Data to examine:
= Beginning of Section =
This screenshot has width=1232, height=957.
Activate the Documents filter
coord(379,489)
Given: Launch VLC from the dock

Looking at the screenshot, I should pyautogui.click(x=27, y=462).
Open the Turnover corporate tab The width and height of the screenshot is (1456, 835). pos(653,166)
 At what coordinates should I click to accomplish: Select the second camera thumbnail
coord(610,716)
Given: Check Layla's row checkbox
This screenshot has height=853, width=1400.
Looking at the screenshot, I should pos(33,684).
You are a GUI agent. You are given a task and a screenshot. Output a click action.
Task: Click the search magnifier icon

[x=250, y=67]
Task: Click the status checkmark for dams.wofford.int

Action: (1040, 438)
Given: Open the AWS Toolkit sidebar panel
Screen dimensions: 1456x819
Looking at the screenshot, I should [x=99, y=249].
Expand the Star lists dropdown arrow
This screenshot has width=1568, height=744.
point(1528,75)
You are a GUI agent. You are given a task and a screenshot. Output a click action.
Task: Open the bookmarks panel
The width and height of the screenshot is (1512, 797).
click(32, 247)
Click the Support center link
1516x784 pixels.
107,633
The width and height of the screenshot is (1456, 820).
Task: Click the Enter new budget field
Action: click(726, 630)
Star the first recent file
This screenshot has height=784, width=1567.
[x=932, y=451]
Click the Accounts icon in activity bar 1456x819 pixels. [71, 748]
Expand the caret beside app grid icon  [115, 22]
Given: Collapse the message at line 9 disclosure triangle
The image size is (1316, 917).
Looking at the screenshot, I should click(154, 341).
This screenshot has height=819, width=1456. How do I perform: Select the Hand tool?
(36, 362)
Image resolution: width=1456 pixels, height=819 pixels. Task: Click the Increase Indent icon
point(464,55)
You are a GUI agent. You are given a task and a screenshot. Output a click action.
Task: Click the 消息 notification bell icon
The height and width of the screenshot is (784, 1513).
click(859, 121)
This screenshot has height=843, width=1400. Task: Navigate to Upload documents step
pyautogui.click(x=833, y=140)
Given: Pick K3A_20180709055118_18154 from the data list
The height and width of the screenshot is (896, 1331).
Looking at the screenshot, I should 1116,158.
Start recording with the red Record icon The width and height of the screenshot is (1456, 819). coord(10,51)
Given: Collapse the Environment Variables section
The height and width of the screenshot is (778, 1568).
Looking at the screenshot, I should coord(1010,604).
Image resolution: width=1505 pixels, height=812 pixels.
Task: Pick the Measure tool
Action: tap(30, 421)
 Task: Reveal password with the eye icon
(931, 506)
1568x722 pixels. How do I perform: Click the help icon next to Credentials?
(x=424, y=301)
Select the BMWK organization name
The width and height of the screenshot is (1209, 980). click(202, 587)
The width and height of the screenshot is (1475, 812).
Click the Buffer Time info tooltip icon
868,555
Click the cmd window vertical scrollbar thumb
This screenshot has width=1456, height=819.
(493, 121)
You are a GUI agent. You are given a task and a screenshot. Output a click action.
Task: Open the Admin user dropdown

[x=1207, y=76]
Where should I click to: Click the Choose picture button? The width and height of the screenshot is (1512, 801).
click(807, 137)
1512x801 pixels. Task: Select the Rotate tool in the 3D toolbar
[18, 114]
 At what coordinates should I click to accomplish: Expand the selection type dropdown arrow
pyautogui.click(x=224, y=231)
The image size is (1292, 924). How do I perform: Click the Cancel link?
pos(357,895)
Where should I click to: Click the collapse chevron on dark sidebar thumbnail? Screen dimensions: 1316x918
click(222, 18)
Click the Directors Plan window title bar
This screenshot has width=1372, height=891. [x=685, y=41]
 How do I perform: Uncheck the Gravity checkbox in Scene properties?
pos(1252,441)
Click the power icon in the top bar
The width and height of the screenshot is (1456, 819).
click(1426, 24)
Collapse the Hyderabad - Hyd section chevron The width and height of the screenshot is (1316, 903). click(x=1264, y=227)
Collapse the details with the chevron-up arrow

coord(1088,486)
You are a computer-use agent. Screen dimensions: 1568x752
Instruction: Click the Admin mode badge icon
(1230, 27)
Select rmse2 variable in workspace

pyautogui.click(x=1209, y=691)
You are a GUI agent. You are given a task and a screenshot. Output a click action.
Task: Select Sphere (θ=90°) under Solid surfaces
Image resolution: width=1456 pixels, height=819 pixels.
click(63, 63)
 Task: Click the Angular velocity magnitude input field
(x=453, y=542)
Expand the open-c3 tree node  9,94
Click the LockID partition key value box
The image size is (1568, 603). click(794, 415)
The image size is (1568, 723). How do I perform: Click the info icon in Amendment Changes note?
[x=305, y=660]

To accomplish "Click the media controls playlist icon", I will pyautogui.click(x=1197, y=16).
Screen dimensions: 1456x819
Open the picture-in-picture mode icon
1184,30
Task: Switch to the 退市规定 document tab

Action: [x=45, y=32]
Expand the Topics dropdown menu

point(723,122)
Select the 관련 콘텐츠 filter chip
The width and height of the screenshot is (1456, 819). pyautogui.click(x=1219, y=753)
= End of Section =
What you are asked to do: Whenever the string "panel" occurs in a line of the entries above, copy that line.

Solution for this exercise:
Given: Open the AWS Toolkit sidebar panel
Task: Open the bookmarks panel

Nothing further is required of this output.